Вопросы культурологии и истории
О ЗНАЧЕНИИ ТЕРМИНА «БЕСЕРМЕНЕ»
В РУССКИХ ИСТОЧНИКАХ ВТОРОЙ ПОЛОВИНЫ Х1П-ХУ1 вв.
В. Н. Рудаков
Вопрос о том, кого именовали «бесерменами» русские средневековые книжники, неоднократно поднимался в историографии. Впервые слово «бесерменин» появляется в Ипатьевской летописи. Под 1184 (6692) г. в ней сообщалось, что половецкий хан Кончак «обрелъ моужа такового бесурменина иже стреляше живымъ огнемъ»1. Н. М. Карамзин, опираясь на свидетельства Плано Карпини, считал, что «бесермене» — это хивинцы, исповедующие ислам2. Авторитет «графа истории» был настолько высок, что его точка зрения надолго укрепилась в науке. В конце
XIX в. И. И. Срезневский в «Материалах для Словаря древнерусского языка» уверенно отмечал, что «бесерменин» — это мусульманин, уточняя при этом: «хивинец или бухарец»3.
Фактически такое мнение бытовало вплоть до выхода в свет в середине 50-х гг.
XX в. небольшой работы М. Н. Тихомирова «Бесермены в русских источниках»4. В этой статье Тихомиров доказал, что представления Карамзина и его последователей об этнической принадлежности бесермен были неверны. По мнению Тихомирова, слово «бесерменин», употребляемое в русских источниках, имеет два значения: «1) оно обозначает мусульманина или иноверца вообще; 2) этим же словом называют определённый народ, именно камских булгар»5. «Являясь первоначально единственным мусульманским народом в Среднем Поволжье, жившим в непосредственном соседстве с христианами и язычниками, булгары могли усвоить название “бесермены” сперва для обозначения своей принадлежности к мусульманам, позже — в качестве племенного названия», — отмечал Тихомиров6.
Таким образом, «бесермене» и в широком смысле слова (‘мусульмане’), и в узком (‘камские булгаре’) — это лица исламского вероисповедания.

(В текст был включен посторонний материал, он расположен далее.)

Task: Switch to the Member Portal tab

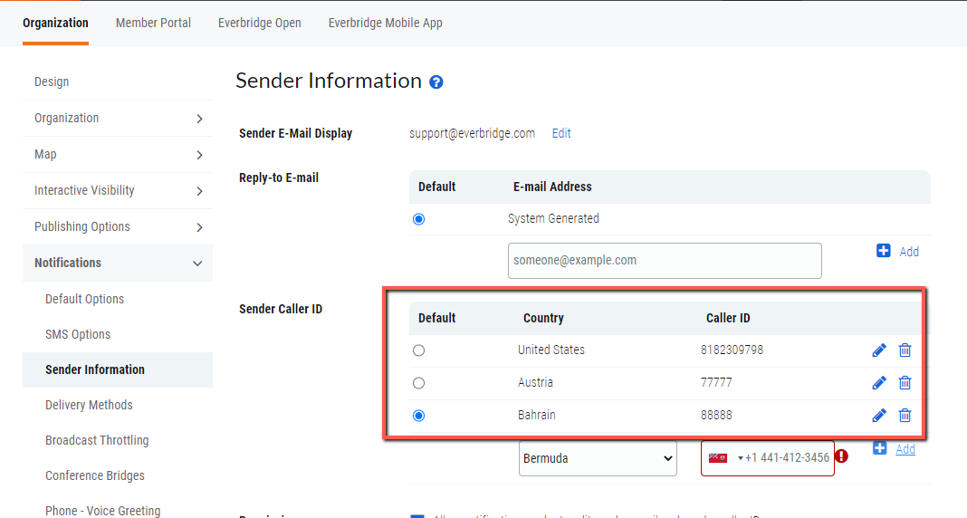Action: click(x=153, y=23)
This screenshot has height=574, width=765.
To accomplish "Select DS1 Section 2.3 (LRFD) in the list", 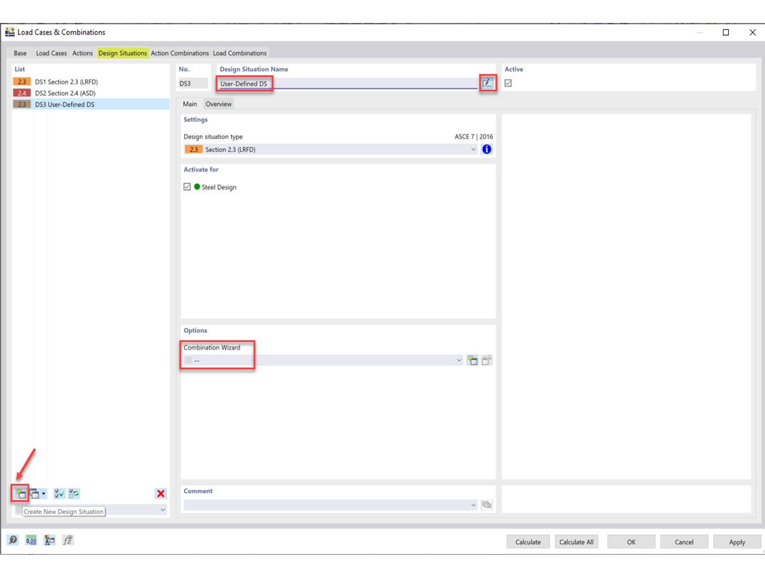I will click(x=64, y=81).
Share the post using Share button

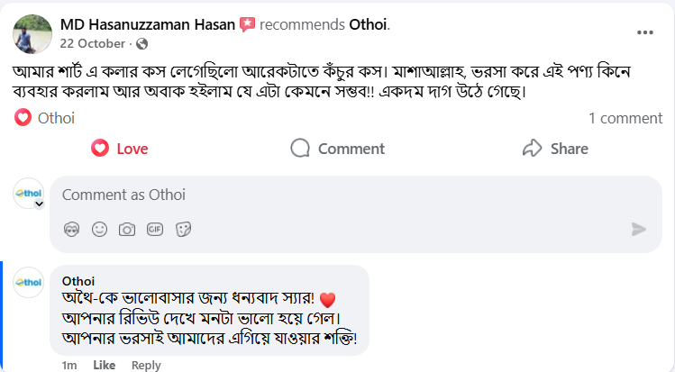pyautogui.click(x=555, y=149)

Между тем вопрос о том, кто такие «бесермене» (точнее, кого именно называли этим термином древнерусские книжники), вряд ли может считаться окончательно решённым. Самый яркий пример — упоминание в летописных памятниках некоего «бесерменина» Хази-бабы. «Наехаша же ю в Татарьскои земли на месте нарицаемомъ Цибирца, у святого Николы, поставилъ бо бяше церковь ту бесерме-нинъ Хази баба.. .»7. В процитированном отрывке, содержащемся в целом ряде русских летописных сводов, речь идёт о поимке супруги нижегородского князя Семёна Дмитриевича отрядом, посланным великим князем Василием I. Под 1401 (6908) г. летопись рассказывает о том, как Василий направил «Ивана Андреевича Уду да Федора Глебовича, а с ними рать свою» на поиски княгини. «И пошли в мордву», — сообщает летописец. Там и обнаружили «княгиню княже Семеновы Дмитриевича»:
московские люди её «изнимаше», «ограбивше», и, доставив в столицу, посадили под замок «во дворе Белеутове, донде же князь Семенъ сослався покорися». По приезде в Москву князь Семён «взя миръ с великым князем», после чего с княгиней и с детьми отправился в Вятку, где и умер в конце того же года, поскольку (видимо, от переживаний) «в болыпии недугъ впад»8.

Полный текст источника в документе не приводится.